__EXERCISE GOAL__.
Search the data for the string "computer" and copy each line where it turns up.

__RECORDS SUPPLIED__.
= Beginning of Section =

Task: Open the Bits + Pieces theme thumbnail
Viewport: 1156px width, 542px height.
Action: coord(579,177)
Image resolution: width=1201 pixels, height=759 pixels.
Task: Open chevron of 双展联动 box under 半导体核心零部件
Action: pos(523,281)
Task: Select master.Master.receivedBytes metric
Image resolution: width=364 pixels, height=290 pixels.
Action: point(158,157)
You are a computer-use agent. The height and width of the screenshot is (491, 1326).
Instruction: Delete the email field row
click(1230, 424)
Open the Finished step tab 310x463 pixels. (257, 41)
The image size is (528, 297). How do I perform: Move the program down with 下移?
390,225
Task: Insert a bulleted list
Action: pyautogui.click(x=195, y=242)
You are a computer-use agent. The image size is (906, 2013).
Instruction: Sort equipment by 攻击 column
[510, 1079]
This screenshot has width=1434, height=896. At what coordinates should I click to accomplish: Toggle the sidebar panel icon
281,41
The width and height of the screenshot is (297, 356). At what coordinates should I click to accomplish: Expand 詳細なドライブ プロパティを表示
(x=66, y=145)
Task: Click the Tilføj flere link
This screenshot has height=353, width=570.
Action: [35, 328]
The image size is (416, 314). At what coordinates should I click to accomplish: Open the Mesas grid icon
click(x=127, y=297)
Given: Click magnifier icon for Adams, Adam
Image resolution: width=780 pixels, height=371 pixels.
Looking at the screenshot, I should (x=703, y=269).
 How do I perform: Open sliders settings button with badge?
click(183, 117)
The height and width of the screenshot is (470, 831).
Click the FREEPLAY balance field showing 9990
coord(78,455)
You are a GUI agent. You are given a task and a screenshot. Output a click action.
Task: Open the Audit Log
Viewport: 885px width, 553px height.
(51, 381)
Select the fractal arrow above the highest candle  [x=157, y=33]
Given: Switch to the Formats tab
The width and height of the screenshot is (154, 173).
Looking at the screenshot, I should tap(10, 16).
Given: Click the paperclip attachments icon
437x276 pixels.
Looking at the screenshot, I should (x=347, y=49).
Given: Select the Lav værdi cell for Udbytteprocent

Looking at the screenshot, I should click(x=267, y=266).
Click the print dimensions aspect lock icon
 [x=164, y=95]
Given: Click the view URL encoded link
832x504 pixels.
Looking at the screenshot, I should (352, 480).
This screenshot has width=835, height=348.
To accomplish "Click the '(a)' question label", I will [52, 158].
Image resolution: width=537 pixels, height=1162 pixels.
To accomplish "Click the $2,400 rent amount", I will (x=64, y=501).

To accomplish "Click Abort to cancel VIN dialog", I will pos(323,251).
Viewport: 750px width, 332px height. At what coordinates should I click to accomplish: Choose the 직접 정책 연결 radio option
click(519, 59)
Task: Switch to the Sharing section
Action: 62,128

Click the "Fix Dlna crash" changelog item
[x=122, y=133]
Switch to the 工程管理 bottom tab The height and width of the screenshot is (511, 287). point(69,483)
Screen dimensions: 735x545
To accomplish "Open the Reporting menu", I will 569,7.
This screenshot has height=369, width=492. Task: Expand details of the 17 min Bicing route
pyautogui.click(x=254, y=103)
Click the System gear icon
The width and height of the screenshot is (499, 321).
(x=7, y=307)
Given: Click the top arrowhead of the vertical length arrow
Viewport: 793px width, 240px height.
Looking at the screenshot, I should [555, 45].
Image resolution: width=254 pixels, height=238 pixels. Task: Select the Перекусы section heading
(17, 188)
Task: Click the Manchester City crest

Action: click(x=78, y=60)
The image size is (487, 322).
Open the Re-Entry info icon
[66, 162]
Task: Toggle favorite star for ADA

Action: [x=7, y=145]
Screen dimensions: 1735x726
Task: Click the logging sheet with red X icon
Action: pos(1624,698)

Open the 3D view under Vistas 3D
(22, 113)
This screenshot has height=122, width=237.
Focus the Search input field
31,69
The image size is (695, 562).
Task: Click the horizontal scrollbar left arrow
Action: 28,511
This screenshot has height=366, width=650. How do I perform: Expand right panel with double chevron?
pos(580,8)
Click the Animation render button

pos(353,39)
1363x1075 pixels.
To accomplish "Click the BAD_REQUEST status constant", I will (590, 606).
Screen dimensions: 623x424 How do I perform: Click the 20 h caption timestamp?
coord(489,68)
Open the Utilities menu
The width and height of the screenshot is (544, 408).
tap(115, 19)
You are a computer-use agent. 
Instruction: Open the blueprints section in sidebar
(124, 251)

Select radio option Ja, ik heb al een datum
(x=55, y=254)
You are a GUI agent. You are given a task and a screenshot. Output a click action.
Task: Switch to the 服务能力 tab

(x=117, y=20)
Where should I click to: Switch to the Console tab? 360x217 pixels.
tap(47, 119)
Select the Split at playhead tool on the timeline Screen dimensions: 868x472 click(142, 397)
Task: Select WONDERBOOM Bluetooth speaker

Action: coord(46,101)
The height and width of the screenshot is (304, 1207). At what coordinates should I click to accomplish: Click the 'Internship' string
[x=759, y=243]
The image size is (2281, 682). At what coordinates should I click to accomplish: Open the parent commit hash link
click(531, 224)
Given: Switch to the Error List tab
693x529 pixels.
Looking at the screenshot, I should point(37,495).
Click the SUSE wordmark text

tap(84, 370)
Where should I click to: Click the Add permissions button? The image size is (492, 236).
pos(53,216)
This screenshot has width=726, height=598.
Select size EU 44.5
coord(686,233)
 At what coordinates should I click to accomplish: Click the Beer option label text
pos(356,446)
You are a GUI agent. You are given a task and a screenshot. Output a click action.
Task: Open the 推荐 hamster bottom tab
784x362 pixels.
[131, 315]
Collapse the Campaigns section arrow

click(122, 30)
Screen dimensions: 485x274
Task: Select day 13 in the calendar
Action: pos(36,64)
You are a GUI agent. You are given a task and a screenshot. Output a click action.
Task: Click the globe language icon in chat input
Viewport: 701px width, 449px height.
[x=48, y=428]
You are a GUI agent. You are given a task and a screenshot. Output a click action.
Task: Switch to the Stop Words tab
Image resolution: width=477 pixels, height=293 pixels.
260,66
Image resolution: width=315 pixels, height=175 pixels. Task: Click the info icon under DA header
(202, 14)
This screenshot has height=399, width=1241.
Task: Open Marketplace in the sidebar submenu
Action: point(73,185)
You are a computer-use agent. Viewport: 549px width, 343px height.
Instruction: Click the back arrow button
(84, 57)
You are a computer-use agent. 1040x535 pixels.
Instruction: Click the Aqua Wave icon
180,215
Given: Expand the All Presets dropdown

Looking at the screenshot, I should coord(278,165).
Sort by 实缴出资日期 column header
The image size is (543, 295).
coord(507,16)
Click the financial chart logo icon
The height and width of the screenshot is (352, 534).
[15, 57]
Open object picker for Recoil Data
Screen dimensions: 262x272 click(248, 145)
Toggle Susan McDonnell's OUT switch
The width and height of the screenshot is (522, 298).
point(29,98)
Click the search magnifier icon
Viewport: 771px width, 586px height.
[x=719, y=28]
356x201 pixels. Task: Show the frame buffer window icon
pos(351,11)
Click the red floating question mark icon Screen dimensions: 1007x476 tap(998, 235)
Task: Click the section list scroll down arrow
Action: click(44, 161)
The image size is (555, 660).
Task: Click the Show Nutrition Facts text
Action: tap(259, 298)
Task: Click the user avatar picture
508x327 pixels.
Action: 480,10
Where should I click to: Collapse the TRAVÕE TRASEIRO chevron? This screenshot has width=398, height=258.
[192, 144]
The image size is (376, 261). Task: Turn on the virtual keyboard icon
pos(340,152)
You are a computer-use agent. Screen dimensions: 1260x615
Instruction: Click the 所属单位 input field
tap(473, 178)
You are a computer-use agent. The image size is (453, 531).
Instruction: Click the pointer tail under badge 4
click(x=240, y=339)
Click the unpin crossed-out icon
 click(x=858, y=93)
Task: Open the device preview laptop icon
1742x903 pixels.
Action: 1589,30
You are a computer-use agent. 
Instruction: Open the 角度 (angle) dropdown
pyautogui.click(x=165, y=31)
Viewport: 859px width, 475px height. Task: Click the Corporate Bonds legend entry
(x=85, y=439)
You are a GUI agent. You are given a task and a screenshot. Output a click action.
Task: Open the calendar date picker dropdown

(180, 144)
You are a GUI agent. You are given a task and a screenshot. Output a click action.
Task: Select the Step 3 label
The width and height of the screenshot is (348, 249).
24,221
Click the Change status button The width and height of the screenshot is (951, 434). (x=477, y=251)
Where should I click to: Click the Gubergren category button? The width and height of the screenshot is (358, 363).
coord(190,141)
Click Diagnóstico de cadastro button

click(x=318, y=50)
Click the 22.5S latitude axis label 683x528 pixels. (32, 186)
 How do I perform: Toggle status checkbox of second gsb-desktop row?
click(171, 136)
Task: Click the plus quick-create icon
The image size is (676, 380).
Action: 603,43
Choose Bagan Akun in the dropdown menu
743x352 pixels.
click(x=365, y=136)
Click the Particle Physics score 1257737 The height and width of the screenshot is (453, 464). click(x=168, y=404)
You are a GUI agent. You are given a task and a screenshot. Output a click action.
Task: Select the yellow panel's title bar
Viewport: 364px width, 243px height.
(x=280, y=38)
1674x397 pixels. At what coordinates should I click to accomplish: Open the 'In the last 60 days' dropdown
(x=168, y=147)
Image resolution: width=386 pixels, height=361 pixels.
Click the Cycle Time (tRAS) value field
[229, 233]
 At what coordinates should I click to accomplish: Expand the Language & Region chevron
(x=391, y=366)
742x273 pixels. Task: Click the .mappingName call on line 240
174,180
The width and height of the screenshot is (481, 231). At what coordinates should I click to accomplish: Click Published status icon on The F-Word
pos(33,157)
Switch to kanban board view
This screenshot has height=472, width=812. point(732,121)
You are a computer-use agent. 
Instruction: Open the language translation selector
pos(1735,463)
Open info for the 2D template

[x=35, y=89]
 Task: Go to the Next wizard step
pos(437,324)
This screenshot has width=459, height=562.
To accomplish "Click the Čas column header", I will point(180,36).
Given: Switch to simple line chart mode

= End of Section =

__TASK RESULT__.
You are a computer-use agent. The height and width of the screenshot is (491, 1326).
You are a computer-use agent. The image size is (906, 2013).
You are a computer-use agent. 
You are a computer-use agent. Viewport: 549px width, 343px height.
You are a computer-use agent. 1040x535 pixels.
You are a computer-use agent. Screen dimensions: 1260x615
You are a computer-use agent. The image size is (453, 531).
You are a computer-use agent. 
You are a computer-use agent. 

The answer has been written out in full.